A few weeks before the start of the round the world solo Golden Globe Race we caught up with Susie Goodall as she hauled her boat out for a quick scrub at Portland Marina in final preparation for the start
Seeing the bright yellow furled headsail amongst the row of boats lined up ashore made finding her easy. Underneath we found Susie hacksawing away at a ball valve handle that was in need of an “adjustment”. Elsewhere on the boat however it was immediately apparent that this wasn’t going to be a quick lift and scrub. As Susie explained “I scraped away at loose paint on the rudder and realised that there was more going on there”. Indeed, as is the way with mature boats, the work is never finished, merely a constant cycle. This time the rudder required some remedial work to remove a small patch of soft wood and re-fair with epoxy. Susie shrugged in a way only an experienced sailor understands at the fact her quick scrub and anti-foul would be a four or five day job instead
We chatted candidly about sailing in general and what were the leading factors that culminated in Susie making her entry into this nostalgia ridden Golden Globe
From a young age Susie says that she had an idea of sailing around the world, but embarked initially on a professional sailing career that began as an assistant instructor aged 17. She saved up for her own boat aged 21 and eventually was able to buy a Nicholson 32. From there she worked at a sailing school in Australia, also worked at UKSA as a dinghy and windsurf instructor and at an opportune moment a position became available on Rubicon 3, an expedition boat that Susie says was quite a dream job. It was after three years working on Rubicon that the Golden Globe was announced and Susie decided she should enter it
Susie says of the decision “some people say I am mad or crazy for entering this race, but that’s not true. The race is a the crazy bit, but I’m not.”
In preparation for the race Susie had to find a suitable boat which she bought two years ago from Southampton, a Rustler 36 named ‘DHL Starlight’. She has had to make a few major adjustments to the boat to ensure she is race regulation compliant and also suitable for the job of circumnavigating. A watertight door was added to the forward cabin, a complete rewire was also required and Susie had a solid doghouse built to replace the canvas original. The anchor well is now foam filled but generally the boat is as original as possible. All of this was achieved while Susie lived aboard
Securing DHL as a sponsor was extremely fortunate and has enabled Susie to have a full sail wardrobe of the maximum 11 allowed. Speaking highly of her sponsors she also thanked Dean & Reddyhoff marinas for their support of her Golden Globe campaign. Which explains why she chose to sail for a day to Portland Marina from her temporary base in Haslar Marina, Gosport for the lift out
She also commented on the various people who had helped her along the way, from someone giving her a sailing knife, wind-up time pieces and so on. Taped inside the saloon area is a blessing from a priest, along with some poetry and small pieces of hand drawn art
In her inventory she is also carrying a range of books, mostly non-fiction, from biographies to ocean science. As she explained earlier in our encounter when asked what she might be doing if not working as a professional sailor? “I’d probably be an ocean scientist, maybe a meteorologist or perhaps an engineer. “
The food packing and weighing had started back in Haslar the previous week and Susie said that “all the food has been weighed. I have a mix of free-dried and tinned food. I can’t remember the exact weight but I know I’ve packed 24 luxury fruit cakes and there’s plenty of my favourite Danish liquorice as well.”

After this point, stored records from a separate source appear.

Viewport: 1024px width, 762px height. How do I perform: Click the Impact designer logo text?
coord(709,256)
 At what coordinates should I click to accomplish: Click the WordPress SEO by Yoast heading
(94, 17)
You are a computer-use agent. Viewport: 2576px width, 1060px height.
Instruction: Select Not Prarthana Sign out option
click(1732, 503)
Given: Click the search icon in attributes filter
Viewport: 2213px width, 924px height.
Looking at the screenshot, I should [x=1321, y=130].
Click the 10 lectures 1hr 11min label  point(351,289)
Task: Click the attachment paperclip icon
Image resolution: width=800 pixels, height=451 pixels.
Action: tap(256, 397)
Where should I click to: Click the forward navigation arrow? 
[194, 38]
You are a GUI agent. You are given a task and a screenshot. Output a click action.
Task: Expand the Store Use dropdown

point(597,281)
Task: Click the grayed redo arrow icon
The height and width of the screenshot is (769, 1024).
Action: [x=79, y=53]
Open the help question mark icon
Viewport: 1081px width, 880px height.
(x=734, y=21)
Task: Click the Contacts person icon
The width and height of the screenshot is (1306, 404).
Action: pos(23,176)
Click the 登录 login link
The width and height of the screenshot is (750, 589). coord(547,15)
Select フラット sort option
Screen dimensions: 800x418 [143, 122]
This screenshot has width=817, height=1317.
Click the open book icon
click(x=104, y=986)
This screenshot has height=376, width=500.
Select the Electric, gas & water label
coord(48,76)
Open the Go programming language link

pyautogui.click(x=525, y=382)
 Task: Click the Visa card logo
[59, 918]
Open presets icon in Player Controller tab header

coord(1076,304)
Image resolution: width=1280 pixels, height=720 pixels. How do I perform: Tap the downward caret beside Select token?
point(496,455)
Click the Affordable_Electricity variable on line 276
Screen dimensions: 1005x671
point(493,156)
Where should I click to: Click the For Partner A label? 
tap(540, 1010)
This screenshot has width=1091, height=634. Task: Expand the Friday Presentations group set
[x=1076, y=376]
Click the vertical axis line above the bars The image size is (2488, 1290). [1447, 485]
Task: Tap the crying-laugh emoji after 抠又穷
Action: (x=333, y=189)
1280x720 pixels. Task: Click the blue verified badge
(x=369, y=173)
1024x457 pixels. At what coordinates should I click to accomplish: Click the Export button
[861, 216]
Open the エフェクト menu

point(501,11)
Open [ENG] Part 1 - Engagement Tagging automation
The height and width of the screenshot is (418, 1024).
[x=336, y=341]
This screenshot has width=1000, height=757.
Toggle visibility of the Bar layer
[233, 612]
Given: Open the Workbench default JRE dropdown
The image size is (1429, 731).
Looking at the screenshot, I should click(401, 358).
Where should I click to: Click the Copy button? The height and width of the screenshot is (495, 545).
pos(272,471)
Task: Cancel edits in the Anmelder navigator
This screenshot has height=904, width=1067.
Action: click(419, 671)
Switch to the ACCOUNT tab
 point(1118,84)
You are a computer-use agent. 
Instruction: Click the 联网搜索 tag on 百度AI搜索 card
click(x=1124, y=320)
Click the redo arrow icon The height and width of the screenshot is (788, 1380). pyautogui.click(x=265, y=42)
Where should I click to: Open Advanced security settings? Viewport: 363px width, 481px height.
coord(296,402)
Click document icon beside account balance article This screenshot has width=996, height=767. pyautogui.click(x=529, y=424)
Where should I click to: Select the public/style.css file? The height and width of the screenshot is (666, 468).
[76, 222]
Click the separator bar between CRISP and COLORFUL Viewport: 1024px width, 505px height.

Susie also explained that although she wears a Cru lifejacket, for the most part she prefers to wear a harness for ease of movement
What’s very clear from sitting for a while with Susie Goodall is that she is very much a focused professional sailor embarking on a genuine sailing challenge, of which few remain in the 21st century.
The 19 entrants to the Golden Globe race will depart Les Sables-d’Olonne on the 1st of July. It’s highly likely that not all will make the full circumnavigation as per any ocean race of this magnitude but Susie, as calm as you like, when asked if there was anything she feared? “No, not really. I’m just annoyed at this rudder repair costing me time“ to which she added “the start of the race, that’s the bit I’m least looking forward to. Once we get a day under us, then it will be fine. “
Well, we can only wish you fair winds Susie as we watch with interest for news of progress of the competitors on this nine month long race.
The Golden Globe Race departs Les Sables-d’Olonne, France on July 1st, 2018. There are 19 skippers, with Susie Goodall the only female skipper, who will sail solo, non-stop around the world via the five Great Capes and return to Les Sables-d’Olonne. This anniversary edition of the Golden Globe Race is a celebration of the original Sir Robin Knox-Johnston’s historic 1968/9 world first solo non-stop circumnavigation and entrants are limited to sailing similar yachts and equipment to what was available to Sir Robin in that first race. That means competitors are sailing in production boats between 32ft and 36ft overall, without modern technology or the benefit of satellite based navigation aids.